Desde o início da temporada, Ole vem apostando piamente no seu 4–2–3–1. Que funcionou muito bem nos bons jogos de Mourinho, com bastante movimentação e baseado na marcação individual. Mas hoje os tempos são outros, as vacas andam mais magras e a roda não ta rodando como deveria. Na pré temporada já era notório que iríamos ser reféns das individualidades, mas acreditava-se na evolução gradual, com entrosamento. O esquema que tem como ponto forte a movimentação de um camisa 9 móvel (e bom de bola, o tal do Anthony Martial), para abrir espaço e facilitar as passagens de Daniel James, Marcus Rashford e até de Paul Pogba. Não é atoa, esses 3 tiveram participação em pelo menos um dos quatro gols, contra o Chelsea.

O “x” da questão se encontra no tempo em que os Red Devils passam com a bola, sendo apenas uma vitória na premier league em que tivemos mais a bola que o adversário, o então lanterna Norwich.

Eu aprendi certa vez que uma das funções dos treinadores é a de facilitar, com suas táticas e instruções, o trabalho dos jogadores. E de fato Ole faz isso, ao trabalhar um esquema que facilita e abre os contra-ataques, deixando as defesas abertas e mais espaços para os atacantes. Mas aprendi também, que os treinadores precisam achar soluções quando aparece um problema, e até agora, o treinador me parece carente de ideias.

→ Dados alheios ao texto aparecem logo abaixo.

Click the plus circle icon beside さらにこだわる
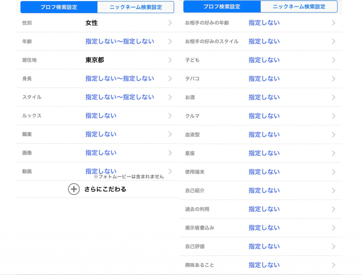The width and height of the screenshot is (362, 275). [x=74, y=189]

A única mudança de formação feita por ele, foi para um 5–2–3, empobrecendo ainda mais o fraco meio de campo; espaçando ainda mais o que já estava descompactado; individualizando ainda mais o time que “implora” por um coletivo forte.

Já a defesa, mais segura do que em outras épocas, ainda depende muito da marcação individual, a vantagem é que nessa temporada temos individualidades confiáveis, como Bissaka e Maguire, mas que ainda assim sofrem gols bestas, por termos um duvidoso Lindelof e o querido Young, algo que ficou claro no último confronto contra o Bornemouth.

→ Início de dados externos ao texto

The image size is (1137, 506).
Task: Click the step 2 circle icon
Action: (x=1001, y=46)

O meio de campo defensivo não consegue impor a linha de proteção, muitas vezes se misturando com a última linha de defesa, em momentos que deveria estar dando o combate e fechando os espaços.

OGS faz o básico em um time que seria necessário um trabalho fora do comum, já que possuímos muitos jogadores comuns em uma era de transição.